Hanlong Automobile is a brand-new independent brand, marked as HUNKT, and its production base is located in Daye, Hubei Province. this brand is a little strange to consumers, but it is inextricably related to Zhongtai enterprises. In the early days, Hubei Daye Hanlong Automobile Factory also produced Zhongtai brand models, and now Hanlong has the conditions for new car production, and officially launched the first model "Hanlong unparalleled". Unexpectedly, many months after the new car came on the market, Hanlong caused widespread concern because of quality problems and the protection of car owners' rights. From picking up the car to the after-sales problem, the car owner posted a post to record the whole process, which is also full of drama. A forum from Linyi, Shandong.
The Zhongtai version of the "domestic range Rover" has been published for nearly two years since the real car was exposed, and there has been no news of mass production and listing. Now the car has finally been officially unveiled, but it will not be launched as the infamous Zhongtai Motors. It belongs to the new brand "Hanlong Automobile". Hubei Daye Hanlong Automobile Co., Ltd. was established in January 2016 and is headquartered in Daye City, Hubei Province, according to official data.

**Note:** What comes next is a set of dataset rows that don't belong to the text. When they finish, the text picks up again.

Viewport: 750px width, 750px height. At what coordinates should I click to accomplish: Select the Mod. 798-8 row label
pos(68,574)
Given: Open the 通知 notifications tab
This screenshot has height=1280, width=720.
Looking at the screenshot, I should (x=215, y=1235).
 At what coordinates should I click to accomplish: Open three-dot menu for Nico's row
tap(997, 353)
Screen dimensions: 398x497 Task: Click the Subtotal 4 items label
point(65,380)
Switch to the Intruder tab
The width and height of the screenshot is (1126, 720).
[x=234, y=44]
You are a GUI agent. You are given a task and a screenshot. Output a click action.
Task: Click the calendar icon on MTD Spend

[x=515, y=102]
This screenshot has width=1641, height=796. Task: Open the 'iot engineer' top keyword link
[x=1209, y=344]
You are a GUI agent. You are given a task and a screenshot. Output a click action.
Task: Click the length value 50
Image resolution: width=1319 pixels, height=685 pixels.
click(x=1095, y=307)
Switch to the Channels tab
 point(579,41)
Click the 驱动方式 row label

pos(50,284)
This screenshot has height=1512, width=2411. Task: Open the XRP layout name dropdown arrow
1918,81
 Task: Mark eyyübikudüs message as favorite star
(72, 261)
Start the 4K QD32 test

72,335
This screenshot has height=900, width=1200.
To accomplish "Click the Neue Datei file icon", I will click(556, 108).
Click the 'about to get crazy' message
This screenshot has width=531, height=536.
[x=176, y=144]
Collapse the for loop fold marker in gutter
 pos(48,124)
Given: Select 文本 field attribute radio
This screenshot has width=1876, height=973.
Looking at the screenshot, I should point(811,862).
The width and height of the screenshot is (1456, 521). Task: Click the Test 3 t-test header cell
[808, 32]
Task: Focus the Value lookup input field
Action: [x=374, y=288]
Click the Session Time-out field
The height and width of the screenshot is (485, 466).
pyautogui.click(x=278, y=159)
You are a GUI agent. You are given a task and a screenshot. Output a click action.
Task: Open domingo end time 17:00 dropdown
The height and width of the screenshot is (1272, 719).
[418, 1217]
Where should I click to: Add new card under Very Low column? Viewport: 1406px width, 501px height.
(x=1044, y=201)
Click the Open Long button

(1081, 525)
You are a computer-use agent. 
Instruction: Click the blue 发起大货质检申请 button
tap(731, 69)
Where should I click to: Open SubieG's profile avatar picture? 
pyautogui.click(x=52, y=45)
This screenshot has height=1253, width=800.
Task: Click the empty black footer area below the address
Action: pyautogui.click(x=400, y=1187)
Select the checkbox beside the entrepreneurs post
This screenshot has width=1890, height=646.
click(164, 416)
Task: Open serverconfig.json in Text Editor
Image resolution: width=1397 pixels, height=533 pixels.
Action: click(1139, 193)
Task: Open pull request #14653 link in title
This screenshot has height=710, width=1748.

It is a modern new energy automobile parts manufacturing enterprise integrating new energy vehicle design, development, manufacturing, sales and after-sales service. it is also a professional system of automobile engine products, spare parts supporting system products and automobile maintenance.
After FAW Xiali sale assets, Changfeng Cheetah trusteeship factory, Lifan brilliance entered bankruptcy restructuring, another independent car company was exposed to operational difficulties. On the last day of November, a document with the official seal of Hubei Daye Hanlong Automobile Co., Ltd. circulated online, which showed that the company had serious difficulties in production and operation in 2020 due to various reasons. According to the current actual situation of the company, according to the relevant laws and regulations, it is concluded that the suspension of production will be implemented in the company since November 30, 2020 (except that the long-term mold company has received orders to maintain production). In addition, in another.
"Hanlong Kuangshi" finally announced the listing price, the new car positioning of medium and large SUV, a total of 8 models, official guidance price of 15.98-243800 yuan, and provide four-wheel drive version.
Recently, Hanlong's magnificent new car was full of faults, and the owner posted a series of posts to safeguard his rights on the Internet. finally, the vehicle was towed to the headquarters of the Hubei Daye factory for overhaul. unexpectedly, the owner found the problem again, and the gearbox failure caused the car to break down. the dashboard also shows a pile of fault codes. Out of his love for cars, the netizen "Black Mountain" bought the Hanlong unparalleled SUV in August 2010. when booking the car, he happily posted a post saying, "Yes!" The first four-wheel drive top match in Shandong! " It is understood that Hanlong has a total of 8 configuration models, with a top configuration of 2.0T automatic four-wheel drive administrative model, with an official price of 243800 yuan. The car.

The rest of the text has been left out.